What you've written doesn't make sense but I think you're not far off from grasping the idea of the problem. The statement that the positive real numbers does not have a least element is written like this:

$$\forall x\in \mathbb{R}^+, \exists q\in\mathbb{R}^+, q<x$$

meaning that no matter which positive real number $x$ you choose, I can always find a positive real number $q$ which is strictly smaller than $x$.

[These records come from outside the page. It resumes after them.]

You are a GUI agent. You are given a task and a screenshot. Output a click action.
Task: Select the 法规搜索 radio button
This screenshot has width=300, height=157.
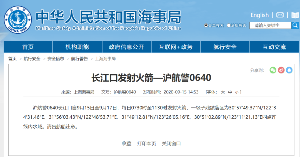pos(229,26)
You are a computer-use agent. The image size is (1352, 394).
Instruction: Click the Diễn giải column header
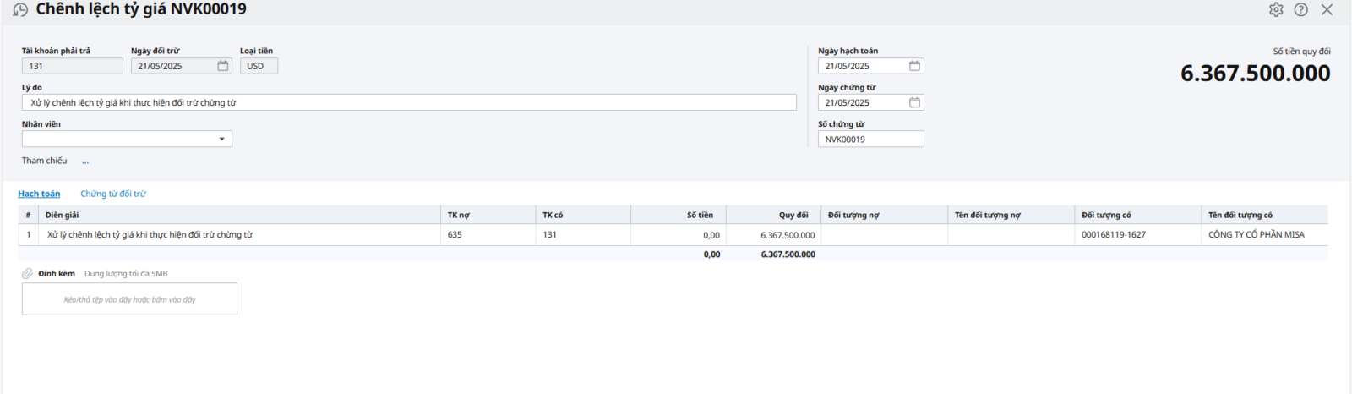(63, 215)
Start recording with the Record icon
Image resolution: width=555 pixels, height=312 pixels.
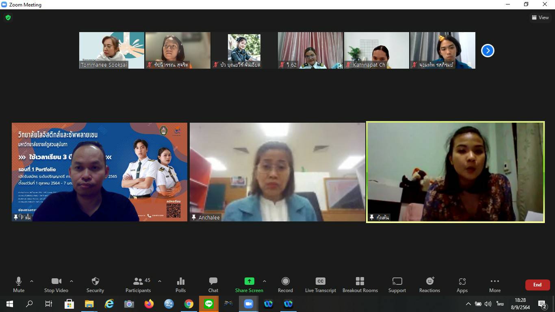coord(285,284)
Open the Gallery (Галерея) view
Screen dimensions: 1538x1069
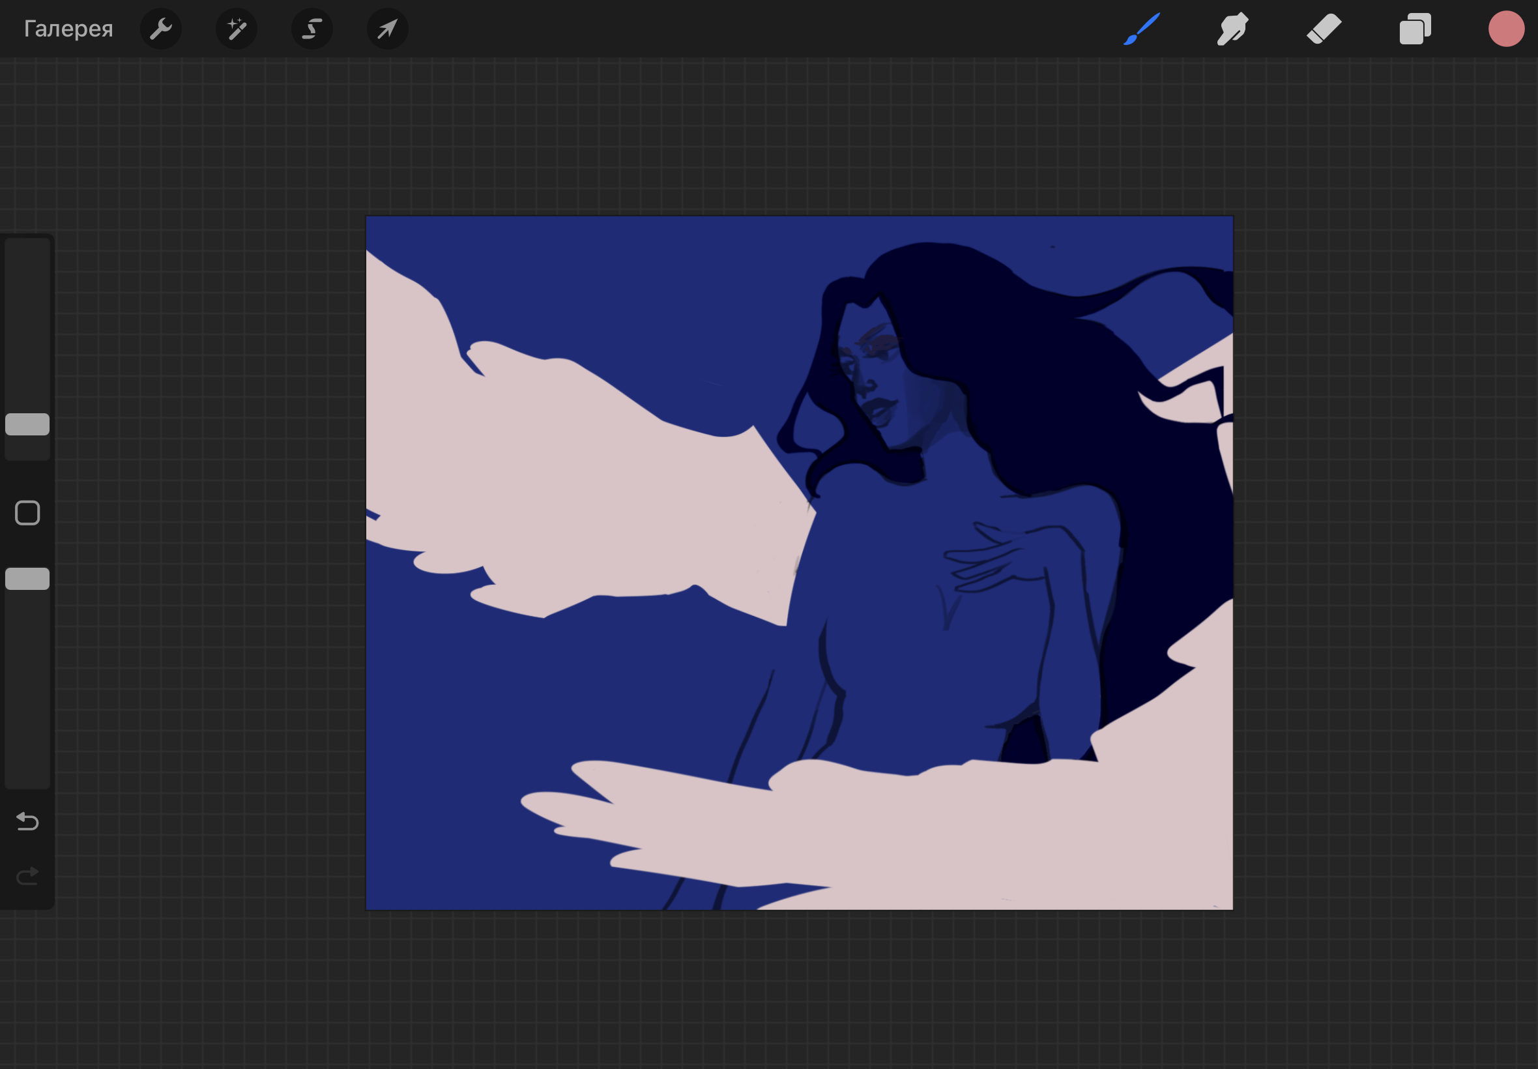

We can prove it by contradiction, as you've tried, by assuming the negation holds:

$$\exists x\in\mathbb{R}^+, \forall q\in\mathbb{R}^+, q\geq x$$

Since this statement must hold for all $q\in\mathbb{R}^+$, in particular is holds for $q=\frac{x}{2}$:

$$\frac{x}{2}\geq x$$

But we know that for all positive real numbers we have:

$$\frac{x}{2}<x$$

and thus we have arrived at a contradiction.

Answer 2

The contrary of $$\forall q\in \mathbb R^+, \exists x\in\mathbb R^+: x<q$$ is $$\exists q\in\mathbb R^+: \forall x\in\mathbb R^+, x\geq q.$$ So if you make a proof by contradiction, you suppose that there is a $q\in\mathbb R^+$ s.t. $x\geq q$ for all $x\in\mathbb R^+$. This mean that $q=0$ which is a contradiction with the fact that $q\in\mathbb R^+$.